I've heard it said that, "you can never go back home." In a way, I knew this would be true for me as B.J. and I followed God's leading to come to Spain as missionaries, but I didn't expect that returning to the country where I was born and raised would be so complex! But the truth is that Spain has changed and I have changed. I left Spain 11 years ago as a Third Culture Kid (TCK) who felt more Spanish than American, and now return to Spain as an adult feeling like my life here in Spain was only a dream. Welcome to the life of a TCK- beautiful, but confusing at times.
So, what has it been like for me these past few months? The term "pang" comes to mind. Honestly, this is a relatively new word in my vocabulary that I learned back in December when B.J. and I were going through our cross-cultural training. We were warned that we would, at times, feel conflicting pain on the mission field, and I can attest to this occurring in my life pretty much every day. On one hand, I love being back in Spain. The sunny skies, the flamenco culture, beautiful architecture, a more laid-back atmosphere, visiting old friends and forming part of a great mission team...these are all great things! But I also feel the pain of leaving my identity as an adult, the identity that B.J. and I had as a married couple, back in the States. This produces confusion, stress, and sometimes doubt that this is where God wants us. Yeah, I know it's perfectly normal and called re-entry, but it still hurts!

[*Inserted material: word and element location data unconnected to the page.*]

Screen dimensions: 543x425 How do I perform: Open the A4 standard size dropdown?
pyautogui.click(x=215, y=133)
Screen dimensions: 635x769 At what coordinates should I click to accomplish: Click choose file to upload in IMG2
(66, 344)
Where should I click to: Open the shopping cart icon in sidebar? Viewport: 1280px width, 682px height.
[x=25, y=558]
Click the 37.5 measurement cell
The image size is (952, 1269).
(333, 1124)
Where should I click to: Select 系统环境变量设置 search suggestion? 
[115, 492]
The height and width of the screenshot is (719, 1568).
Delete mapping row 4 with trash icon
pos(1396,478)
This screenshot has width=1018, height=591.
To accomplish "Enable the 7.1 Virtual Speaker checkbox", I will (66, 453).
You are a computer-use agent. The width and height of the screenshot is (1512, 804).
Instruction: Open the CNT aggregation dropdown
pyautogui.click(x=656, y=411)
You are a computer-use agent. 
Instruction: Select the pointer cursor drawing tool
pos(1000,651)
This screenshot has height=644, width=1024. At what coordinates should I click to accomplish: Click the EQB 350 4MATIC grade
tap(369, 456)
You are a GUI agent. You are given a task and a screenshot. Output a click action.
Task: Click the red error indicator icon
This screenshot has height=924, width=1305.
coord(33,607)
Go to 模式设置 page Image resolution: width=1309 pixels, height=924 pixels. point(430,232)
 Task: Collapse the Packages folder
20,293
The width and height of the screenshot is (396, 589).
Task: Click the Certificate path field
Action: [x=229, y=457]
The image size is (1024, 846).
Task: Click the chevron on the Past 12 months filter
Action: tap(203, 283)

Thankfully, I have a Savior who is above all this pain and confusion and who knows exactly what I'm feeling. He also left what was comfortable and safe for Him and came to earth so that we may have eternal life. I am also thankful that, as a child of God, I am loved and cared for by a Savior who is above all- whether I'm in Spain or in the States, and whether I'm going through an identity crisis or not. Yes, it hurts to die to oneself each day, but if Christ did so for me, I can certainly go through some cultural shock for Him. I wonder what we could accomplish for Christ's Kingdom if we all just died a little each day by holding on to obedience and letting go of personal comfort? I'm not saying that I've got this down because I certainly do not, but it is the desire of my heart to become less so that Christ may become more. And, in the end, after some time of being back "home," I'm sure it will actually start feeling like home, at least one with an earthly address.